====== Data shown

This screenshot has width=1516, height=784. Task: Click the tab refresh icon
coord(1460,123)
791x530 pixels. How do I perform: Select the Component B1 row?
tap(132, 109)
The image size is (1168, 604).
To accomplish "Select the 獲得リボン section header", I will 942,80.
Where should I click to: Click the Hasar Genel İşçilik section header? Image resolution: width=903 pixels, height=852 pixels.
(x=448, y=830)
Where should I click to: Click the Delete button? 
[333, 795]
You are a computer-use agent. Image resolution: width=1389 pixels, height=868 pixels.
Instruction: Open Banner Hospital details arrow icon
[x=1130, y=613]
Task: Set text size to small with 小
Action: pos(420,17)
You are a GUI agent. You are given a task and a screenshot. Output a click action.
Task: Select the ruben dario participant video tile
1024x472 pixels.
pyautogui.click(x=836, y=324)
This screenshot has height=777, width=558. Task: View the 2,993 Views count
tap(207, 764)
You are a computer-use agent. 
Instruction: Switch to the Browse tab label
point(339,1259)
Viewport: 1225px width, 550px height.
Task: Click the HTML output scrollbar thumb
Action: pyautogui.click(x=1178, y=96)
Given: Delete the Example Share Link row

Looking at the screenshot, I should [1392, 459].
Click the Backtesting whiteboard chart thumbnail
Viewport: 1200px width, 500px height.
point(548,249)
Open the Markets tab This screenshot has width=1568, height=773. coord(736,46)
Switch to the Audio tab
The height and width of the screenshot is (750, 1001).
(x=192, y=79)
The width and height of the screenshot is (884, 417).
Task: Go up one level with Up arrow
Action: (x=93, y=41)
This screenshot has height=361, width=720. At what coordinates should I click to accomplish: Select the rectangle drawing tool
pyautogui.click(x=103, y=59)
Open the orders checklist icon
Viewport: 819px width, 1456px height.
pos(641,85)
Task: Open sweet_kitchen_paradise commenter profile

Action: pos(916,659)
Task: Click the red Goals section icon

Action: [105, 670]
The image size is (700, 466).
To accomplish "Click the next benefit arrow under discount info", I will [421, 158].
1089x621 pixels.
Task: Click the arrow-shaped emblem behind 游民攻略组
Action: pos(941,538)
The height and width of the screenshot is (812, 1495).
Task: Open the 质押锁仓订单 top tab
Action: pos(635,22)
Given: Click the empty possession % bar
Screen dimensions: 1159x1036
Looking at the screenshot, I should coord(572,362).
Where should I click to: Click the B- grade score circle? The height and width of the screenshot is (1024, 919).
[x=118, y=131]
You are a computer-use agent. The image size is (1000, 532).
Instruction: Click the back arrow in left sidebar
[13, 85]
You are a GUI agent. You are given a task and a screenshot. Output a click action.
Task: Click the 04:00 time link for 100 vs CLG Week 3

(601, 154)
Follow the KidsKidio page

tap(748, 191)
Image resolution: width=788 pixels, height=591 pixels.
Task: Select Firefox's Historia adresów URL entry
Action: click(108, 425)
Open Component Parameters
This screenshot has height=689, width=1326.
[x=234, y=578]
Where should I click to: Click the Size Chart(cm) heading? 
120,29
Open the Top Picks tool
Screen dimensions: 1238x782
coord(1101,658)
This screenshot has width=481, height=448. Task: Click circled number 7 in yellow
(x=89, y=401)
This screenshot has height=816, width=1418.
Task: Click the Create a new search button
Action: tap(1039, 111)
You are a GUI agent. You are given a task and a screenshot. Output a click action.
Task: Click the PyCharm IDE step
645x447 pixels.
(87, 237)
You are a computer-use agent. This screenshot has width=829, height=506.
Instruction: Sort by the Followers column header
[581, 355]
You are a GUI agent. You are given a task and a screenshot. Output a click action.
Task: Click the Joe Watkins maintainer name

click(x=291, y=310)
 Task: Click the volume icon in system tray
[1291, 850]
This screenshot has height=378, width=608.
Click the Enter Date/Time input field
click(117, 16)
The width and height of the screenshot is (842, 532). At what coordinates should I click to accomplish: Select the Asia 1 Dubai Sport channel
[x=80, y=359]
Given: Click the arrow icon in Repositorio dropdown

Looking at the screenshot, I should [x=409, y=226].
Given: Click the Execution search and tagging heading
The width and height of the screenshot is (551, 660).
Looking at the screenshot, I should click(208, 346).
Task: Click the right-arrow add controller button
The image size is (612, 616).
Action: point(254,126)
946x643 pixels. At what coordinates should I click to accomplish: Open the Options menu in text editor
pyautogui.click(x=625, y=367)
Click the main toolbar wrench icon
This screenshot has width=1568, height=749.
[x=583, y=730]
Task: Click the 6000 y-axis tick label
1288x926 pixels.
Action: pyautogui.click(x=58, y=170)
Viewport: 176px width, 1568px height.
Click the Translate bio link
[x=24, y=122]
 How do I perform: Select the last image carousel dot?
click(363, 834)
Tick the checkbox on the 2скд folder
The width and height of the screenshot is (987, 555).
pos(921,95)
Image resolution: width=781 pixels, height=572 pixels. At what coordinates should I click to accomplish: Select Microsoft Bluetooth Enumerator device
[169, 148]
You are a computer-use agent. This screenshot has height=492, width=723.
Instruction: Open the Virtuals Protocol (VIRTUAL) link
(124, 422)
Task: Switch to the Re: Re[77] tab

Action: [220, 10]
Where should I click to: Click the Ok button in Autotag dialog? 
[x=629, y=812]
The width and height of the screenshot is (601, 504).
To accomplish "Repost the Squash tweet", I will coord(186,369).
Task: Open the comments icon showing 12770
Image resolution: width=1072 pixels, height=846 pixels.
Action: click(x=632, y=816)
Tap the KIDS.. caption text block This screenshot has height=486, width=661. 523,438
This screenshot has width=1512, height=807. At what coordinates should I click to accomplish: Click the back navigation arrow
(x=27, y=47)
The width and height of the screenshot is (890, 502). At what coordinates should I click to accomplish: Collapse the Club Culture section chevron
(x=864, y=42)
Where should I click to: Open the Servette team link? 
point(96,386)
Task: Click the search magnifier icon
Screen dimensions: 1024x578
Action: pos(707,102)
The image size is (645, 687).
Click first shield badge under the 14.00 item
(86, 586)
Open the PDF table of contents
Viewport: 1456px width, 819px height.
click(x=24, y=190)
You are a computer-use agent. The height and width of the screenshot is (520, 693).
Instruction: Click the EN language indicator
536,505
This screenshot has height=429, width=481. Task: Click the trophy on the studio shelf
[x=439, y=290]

============

Lay out all of the lines above as a Markdown table with two columns, No. and Text, numbering each row and leaving out any blank lines.

| No. | Text |
|---|---|
| 1 | This screenshot has width=1516, height=784. Task: Click the tab refresh icon |
| 2 | coord(1460,123) |
| 3 | 791x530 pixels. How do I perform: Select the Component B1 row? |
| 4 | tap(132, 109) |
| 5 | The image size is (1168, 604). |
| 6 | To accomplish "Select the 獲得リボン section header", I will 942,80. |
| 7 | Where should I click to: Click the Hasar Genel İşçilik section header? Image resolution: width=903 pixels, height=852 pixels. |
| 8 | (x=448, y=830) |
| 9 | Where should I click to: Click the Delete button?  |
| 10 | [333, 795] |
| 11 | You are a computer-use agent. Image resolution: width=1389 pixels, height=868 pixels. |
| 12 | Instruction: Open Banner Hospital details arrow icon |
| 13 | [x=1130, y=613] |
| 14 | Task: Set text size to small with 小 |
| 15 | Action: pos(420,17) |
| 16 | You are a GUI agent. You are given a task and a screenshot. Output a click action. |
| 17 | Task: Select the ruben dario participant video tile |
| 18 | 1024x472 pixels. |
| 19 | pyautogui.click(x=836, y=324) |
| 20 | This screenshot has height=777, width=558. Task: View the 2,993 Views count |
| 21 | tap(207, 764) |
| 22 | You are a computer-use agent.  |
| 23 | Instruction: Switch to the Browse tab label |
| 24 | point(339,1259) |
| 25 | Viewport: 1225px width, 550px height. |
| 26 | Task: Click the HTML output scrollbar thumb |
| 27 | Action: pyautogui.click(x=1178, y=96) |
| 28 | Given: Delete the Example Share Link row |
| 29 | Looking at the screenshot, I should [1392, 459]. |
| 30 | Click the Backtesting whiteboard chart thumbnail |
| 31 | Viewport: 1200px width, 500px height. |
| 32 | point(548,249) |
| 33 | Open the Markets tab This screenshot has width=1568, height=773. coord(736,46) |
| 34 | Switch to the Audio tab |
| 35 | The height and width of the screenshot is (750, 1001). |
| 36 | (x=192, y=79) |
| 37 | The width and height of the screenshot is (884, 417). |
| 38 | Task: Go up one level with Up arrow |
| 39 | Action: (x=93, y=41) |
| 40 | This screenshot has height=361, width=720. At what coordinates should I click to accomplish: Select the rectangle drawing tool |
| 41 | pyautogui.click(x=103, y=59) |
| 42 | Open the orders checklist icon |
| 43 | Viewport: 819px width, 1456px height. |
| 44 | pos(641,85) |
| 45 | Task: Open sweet_kitchen_paradise commenter profile |
| 46 | Action: pos(916,659) |
| 47 | Task: Click the red Goals section icon |
| 48 | Action: [105, 670] |
| 49 | The image size is (700, 466). |
| 50 | To accomplish "Click the next benefit arrow under discount info", I will [421, 158]. |
| 51 | 1089x621 pixels. |
| 52 | Task: Click the arrow-shaped emblem behind 游民攻略组 |
| 53 | Action: pos(941,538) |
| 54 | The height and width of the screenshot is (812, 1495). |
| 55 | Task: Open the 质押锁仓订单 top tab |
| 56 | Action: pos(635,22) |
| 57 | Given: Click the empty possession % bar |
| 58 | Screen dimensions: 1159x1036 |
| 59 | Looking at the screenshot, I should coord(572,362). |
| 60 | Where should I click to: Click the B- grade score circle? The height and width of the screenshot is (1024, 919). |
| 61 | [x=118, y=131] |
| 62 | You are a computer-use agent. The image size is (1000, 532). |
| 63 | Instruction: Click the back arrow in left sidebar |
| 64 | [13, 85] |
| 65 | You are a GUI agent. You are given a task and a screenshot. Output a click action. |
| 66 | Task: Click the 04:00 time link for 100 vs CLG Week 3 |
| 67 | (601, 154) |
| 68 | Follow the KidsKidio page |
| 69 | tap(748, 191) |
| 70 | Image resolution: width=788 pixels, height=591 pixels. |
| 71 | Task: Select Firefox's Historia adresów URL entry |
| 72 | Action: click(108, 425) |
| 73 | Open Component Parameters |
| 74 | This screenshot has height=689, width=1326. |
| 75 | [x=234, y=578] |
| 76 | Where should I click to: Click the Size Chart(cm) heading?  |
| 77 | 120,29 |
| 78 | Open the Top Picks tool |
| 79 | Screen dimensions: 1238x782 |
| 80 | coord(1101,658) |
| 81 | This screenshot has width=481, height=448. Task: Click circled number 7 in yellow |
| 82 | (x=89, y=401) |
| 83 | This screenshot has height=816, width=1418. |
| 84 | Task: Click the Create a new search button |
| 85 | Action: tap(1039, 111) |
| 86 | You are a GUI agent. You are given a task and a screenshot. Output a click action. |
| 87 | Task: Click the PyCharm IDE step |
| 88 | 645x447 pixels. |
| 89 | (87, 237) |
| 90 | You are a computer-use agent. This screenshot has width=829, height=506. |
| 91 | Instruction: Sort by the Followers column header |
| 92 | [581, 355] |
| 93 | You are a GUI agent. You are given a task and a screenshot. Output a click action. |
| 94 | Task: Click the Joe Watkins maintainer name |
| 95 | click(x=291, y=310) |
| 96 |  Task: Click the volume icon in system tray |
| 97 | [1291, 850] |
| 98 | This screenshot has height=378, width=608. |
| 99 | Click the Enter Date/Time input field |
| 100 | click(117, 16) |
| 101 | The width and height of the screenshot is (842, 532). At what coordinates should I click to accomplish: Select the Asia 1 Dubai Sport channel |
| 102 | [x=80, y=359] |
| 103 | Given: Click the arrow icon in Repositorio dropdown |
| 104 | Looking at the screenshot, I should [x=409, y=226]. |
| 105 | Given: Click the Execution search and tagging heading |
| 106 | The width and height of the screenshot is (551, 660). |
| 107 | Looking at the screenshot, I should click(208, 346). |
| 108 | Task: Click the right-arrow add controller button |
| 109 | The image size is (612, 616). |
| 110 | Action: point(254,126) |
| 111 | 946x643 pixels. At what coordinates should I click to accomplish: Open the Options menu in text editor |
| 112 | pyautogui.click(x=625, y=367) |
| 113 | Click the main toolbar wrench icon |
| 114 | This screenshot has width=1568, height=749. |
| 115 | [x=583, y=730] |
| 116 | Task: Click the 6000 y-axis tick label |
| 117 | 1288x926 pixels. |
| 118 | Action: pyautogui.click(x=58, y=170) |
| 119 | Viewport: 176px width, 1568px height. |
| 120 | Click the Translate bio link |
| 121 | [x=24, y=122] |
| 122 |  How do I perform: Select the last image carousel dot? |
| 123 | click(363, 834) |
| 124 | Tick the checkbox on the 2скд folder |
| 125 | The width and height of the screenshot is (987, 555). |
| 126 | pos(921,95) |
| 127 | Image resolution: width=781 pixels, height=572 pixels. At what coordinates should I click to accomplish: Select Microsoft Bluetooth Enumerator device |
| 128 | [169, 148] |
| 129 | You are a computer-use agent. This screenshot has height=492, width=723. |
| 130 | Instruction: Open the Virtuals Protocol (VIRTUAL) link |
| 131 | (124, 422) |
| 132 | Task: Switch to the Re: Re[77] tab |
| 133 | Action: [220, 10] |
| 134 | Where should I click to: Click the Ok button in Autotag dialog?  |
| 135 | [x=629, y=812] |
| 136 | The width and height of the screenshot is (601, 504). |
| 137 | To accomplish "Repost the Squash tweet", I will coord(186,369). |
| 138 | Task: Open the comments icon showing 12770 |
| 139 | Image resolution: width=1072 pixels, height=846 pixels. |
| 140 | Action: click(x=632, y=816) |
| 141 | Tap the KIDS.. caption text block This screenshot has height=486, width=661. 523,438 |
| 142 | This screenshot has width=1512, height=807. At what coordinates should I click to accomplish: Click the back navigation arrow |
| 143 | (x=27, y=47) |
| 144 | The width and height of the screenshot is (890, 502). At what coordinates should I click to accomplish: Collapse the Club Culture section chevron |
| 145 | (x=864, y=42) |
| 146 | Where should I click to: Open the Servette team link?  |
| 147 | point(96,386) |
| 148 | Task: Click the search magnifier icon |
| 149 | Screen dimensions: 1024x578 |
| 150 | Action: pos(707,102) |
| 151 | The image size is (645, 687). |
| 152 | Click first shield badge under the 14.00 item |
| 153 | (86, 586) |
| 154 | Open the PDF table of contents |
| 155 | Viewport: 1456px width, 819px height. |
| 156 | click(x=24, y=190) |
| 157 | You are a computer-use agent. The height and width of the screenshot is (520, 693). |
| 158 | Instruction: Click the EN language indicator |
| 159 | 536,505 |
| 160 | This screenshot has height=429, width=481. Task: Click the trophy on the studio shelf |
| 161 | [x=439, y=290] |